[Provided passage]
▼

INX-Media case: Court sends Chidambaram to Tihar jail

Agencies
September 5, 2019

New Delhi, Sept 5: Veteran Congress leader and former finance minister P Chidambaram was sent to Tihar jail Thursday by a Delhi court where he will spend 14 days in judicial custody in connection with the INX Media corruption case.

Special Judge Ajay Kumar Kuhar sent him to judicial custody till September 19.

"The allegations against the accused were found serious therefore he was remanded to police custody. The investigation is still in progress," the judge said.

"CBI has apprehension that because of his status and his position, the investigation may be hampered by the accused. It's not a case where the accused can be 'released' at the stage of considering his extension of his remand as submitted by the counsel for accused.

"Having considered all facts and circumstances of the case, the nature of offences, stage of investigation, the accused is remanded to judicial custody," he said.

The court allowed him to carry his spectacles, prescribed medicines and providing him with western toilet facility. It also directed that he be kept in a separate cell in Tihar prison as he was a protectee under Z-security.

Solicitor General Tushar Mehta assured that there will be adequate security for Chidambaram in the jail.

The court also issued notice to the Enforcement Directorate on Chidambaram's plea seeking to surrender in the money laundering case lodged by the agency in which the Supreme Court Thursday dismissed his plea against the August 20 order of the Delhi High Court denying him pre-arrest bail.

Chidambaram, 73, was produced before a Delhi court on Thursday after the expiry of his 2-day CBI custody in the case.

His 15-day CBI custody, ordered by the special court in five spells, which started after his arrest on August 21 night, ends today.

His counsel opposed the CBI plea for judicial custody, which will take him to Tihar jail, and said that the veteran Congress leader was ready to go into the ED custody for interrogation in the money laundering case arising out of the scam in which the apex court Thursday refused to grant him pre-arrest bail.

Chidambaram was brought to the special court hours after he withdrew his petition challenging the non-bailable warrant issued against him following which he was sent to the CBI custody.

He was produced before Special Judge Ajay Kumar Kuhar, who had on Tuesday sent him to the CBI custody till today after taking note of the Supreme Court's order which had said that Chidambaram would be in the CBI custody till September 5.

The apex court Thursday also decided on his appeal against the Delhi High Court's August 20 order in the money laundering case lodged by ED and rejected his challenge to denial of anticipatory bail.

Hours after the apex court order, another special court granted Chidambaram and his son Karti anticipatory bail in the Aircel Maxis cases.

In the INX matter, the Solicitor General is appearing for the CBI while senior advocate Kapil Sibal is representing Chidambaram.

The CBI had registered an FIR on May 15, 2017, alleging irregularities in the Foreign Investment Promotion Board (FIPB) clearance granted to the INX Media group for receiving overseas funds of Rs 305 crore in 2007 during Chidambaram's tenure as the finance minister.

Thereafter, the Enforcement Directorate lodged a money laundering case in this regard in 2017.

Chidambaram, who was Union home minister as also finance minister during the UPA rule from 2004 to 2014, was arrested by the CBI on August 21 from his Jor Bagh residence.

▲

[Entries shown]
▼

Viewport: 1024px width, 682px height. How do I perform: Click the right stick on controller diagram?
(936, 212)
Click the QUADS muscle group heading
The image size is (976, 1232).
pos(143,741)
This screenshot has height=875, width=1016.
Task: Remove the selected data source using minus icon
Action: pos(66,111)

▲

[What you will do] Copy from the Chidambaram article, word for word, the part starting at "Special Judge Ajay Kumar Kuhar sent" and ending at "the judge said.".

[Output for this task]
Special Judge Ajay Kumar Kuhar sent him to judicial custody till September 19.

"The allegations against the accused were found serious therefore he was remanded to police custody. The investigation is still in progress," the judge said.